▶ **EJERCICIO BREVE 1**
Responde con los datos del texto sobre Sara Torres:
(a) ¿Durante cuántos años ha sido Sara dirigente en El Trébol?
(b) ¿Qué hay en las zonas más altas de los cerros, según se describe?
(c) ¿Cuánto tiempo convivió Sara con el hombre con quien tuvo hijos, y cuántos hijos tuvieron en común?
▶ **EJERCICIO BREVE 2**
Retoma el texto sobre Sara Torres a partir de su última oración y sigue escribiéndolo.

▶ **TEXTO PROPORCIONADO**

###

Por Laura Martínez Valero

Cuando estás en Lima, es difícil mirar hacia los cerros que rodean la ciudad sin que se te encoja un poco el corazón. Secos y polvorientos, hasta donde alcanza la vista están cubiertos por pequeñas casitas de colores. Es un paisaje hermoso, pero también tiene algo de terrible, como si todo aquello no debiera estar ahí. No así.

Conocí a Sara Torres en uno de esos cerros, entre esas coloridas construcciones que vistas de cerca dan cuenta real de su precariedad. En las zonas más altas son apenas cuatro palos y una lona. En las más bajas, se pueden ver paredes de ladrillo con más frecuencia. Mi compañero Pablo y yo habíamos llegado allí para conocer el día a día de la gente que vive en las colinas, con las que nuestra organización, Oxfam, trabaja en la preparación ante un posible terremoto.

Enérgica y optimista, Sara te arrastra, literalmente, ladera arriba, ladera abajo. Muy querida por su comunidad, ha sido dirigente durante 6 años en El Trébol, uno de los miles de asentamientos humanos que pueblan las montañas. Decir que ha sido dirigente significa que se ha encargado de movilizar a todos los vecinos y vecinas para mejorar sus condiciones y construir carreteras, negociar el suministro de agua y electricidad u organizar formaciones sobre género y reducción del riesgo ante terremotos. Porque aquí si quieres algo te lo tienes que hacer tú misma. El estado se encarga de muy poco.

Sara Torres en el muro de la desigualdad, que separa los asentamientos pobres de la zona rica de La Molina. (c) Pablo Tosco

Sara Torres contempla desde lo alto el asentamiento donde vive. (c) Pablo Tosco

A medida que pasaban los días y convivíamos con Sara nos fuimos dando cuenta de que detrás de ese carácter fuerte, se escondía una Sara diferente, que se abrió a nosotros cuando menos lo esperábamos. Y comenzó a hablar: “Yo no quería tener esposo. Nunca quise tener esposo. No sé si será trauma o no sé, algo que había nacido en mí, que yo no quería tener esposo, pero si quería tener hijos”. Aún así convivió más de 20 años con un hombre con el que acabó teniendo dos hijos en común. Sin quererle, sin amarle. Rezó y rezó para que en ella se despertara un sentimiento hacia él. Pero no lo logró.

###

▶ **DATOS PROPORCIONADOS**
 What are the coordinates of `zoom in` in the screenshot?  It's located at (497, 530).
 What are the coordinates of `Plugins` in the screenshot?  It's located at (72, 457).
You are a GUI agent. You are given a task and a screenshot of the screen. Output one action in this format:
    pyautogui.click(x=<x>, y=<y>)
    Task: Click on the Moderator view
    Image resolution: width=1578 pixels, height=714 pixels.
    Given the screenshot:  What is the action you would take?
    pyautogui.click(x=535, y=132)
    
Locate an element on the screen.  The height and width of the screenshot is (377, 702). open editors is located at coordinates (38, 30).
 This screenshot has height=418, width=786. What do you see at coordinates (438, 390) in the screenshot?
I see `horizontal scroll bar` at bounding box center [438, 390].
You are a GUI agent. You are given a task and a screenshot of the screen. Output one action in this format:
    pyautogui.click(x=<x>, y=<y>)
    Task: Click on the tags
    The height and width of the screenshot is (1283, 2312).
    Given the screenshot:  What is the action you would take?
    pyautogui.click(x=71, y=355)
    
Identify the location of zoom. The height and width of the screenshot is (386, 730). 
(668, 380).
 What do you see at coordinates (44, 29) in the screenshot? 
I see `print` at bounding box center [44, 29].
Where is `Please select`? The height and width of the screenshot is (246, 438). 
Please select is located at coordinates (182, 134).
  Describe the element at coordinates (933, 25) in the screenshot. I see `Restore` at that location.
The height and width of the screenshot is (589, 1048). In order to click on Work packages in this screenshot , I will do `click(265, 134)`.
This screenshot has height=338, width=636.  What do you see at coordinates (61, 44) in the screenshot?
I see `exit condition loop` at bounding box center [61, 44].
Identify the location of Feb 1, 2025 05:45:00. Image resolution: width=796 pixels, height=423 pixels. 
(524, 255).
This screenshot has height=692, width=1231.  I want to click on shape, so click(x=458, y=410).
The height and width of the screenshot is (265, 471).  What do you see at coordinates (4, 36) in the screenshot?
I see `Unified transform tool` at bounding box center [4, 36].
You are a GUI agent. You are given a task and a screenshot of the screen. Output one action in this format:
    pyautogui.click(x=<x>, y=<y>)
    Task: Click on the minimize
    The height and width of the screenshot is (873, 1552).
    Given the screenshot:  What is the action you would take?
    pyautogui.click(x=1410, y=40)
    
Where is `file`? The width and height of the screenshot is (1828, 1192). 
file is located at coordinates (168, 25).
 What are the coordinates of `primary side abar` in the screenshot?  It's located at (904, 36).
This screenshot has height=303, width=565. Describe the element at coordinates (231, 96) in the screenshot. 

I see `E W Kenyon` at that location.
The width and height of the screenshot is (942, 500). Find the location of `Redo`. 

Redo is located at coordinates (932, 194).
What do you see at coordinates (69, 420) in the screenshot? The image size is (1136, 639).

###

▶ **RESPUESTA ESCRITA 1**
(a) Ha sido dirigente durante 6 años.
(b) En las zonas más altas las construcciones son apenas cuatro palos y una lona.
(c) Convivió con él más de 20 años, y tuvieron dos hijos en común.

▶ **RESPUESTA ESCRITA 2**
A los tres años de convivir juntos, él empezó a agredirla. Y ella también se defendía a golpes. Sara comenzó a alternar los periodos en los que justificaba esa violencia con otros en los que se le abrían los ojos. “¿Para qué hacernos daño tanto él como yo si no hay nada que nos ate a nosotros?”, se preguntaba. Pero siguió aguantando.

Aguantando porque creía que eso es lo que una líder hacía. Aguantando porque tenía una imagen y no podía perderla. “Yo no podía decir nada porque yo era dirigente. Era presidenta del comedor. Yo era una mujer ejemplo para las demás. ‘Sara, vecina Sara, está pasando esto con la vecina’. Y yo corría. ‘Vecina Sara están asaltando allá’. Y yo corría”, nos explicó.

Pero llegó un momento en el que Sara dejó de correr y se separó. Ya hace tres años de ello. Ahora recuerda aquella época con otra mirada. Se da cuenta de la gran paradoja que vivió: “Yo era la que traía gente profesional para que les dé charlas a las mujeres, para decirles: “¿Saben qué, señoras? Ustedes tienen estos derechos. Como ustedes mujeres tienen que hacer respetar sus derechos. No deben hacerse agredir con los hombres. Ustedes tienen que denunciar. Eso yo debería haber hecho hace mucho tiempo”, nos confesó en un susurro.

Querida Sara, siempre has sido una líder. Pero ahora lo eres más que nunca.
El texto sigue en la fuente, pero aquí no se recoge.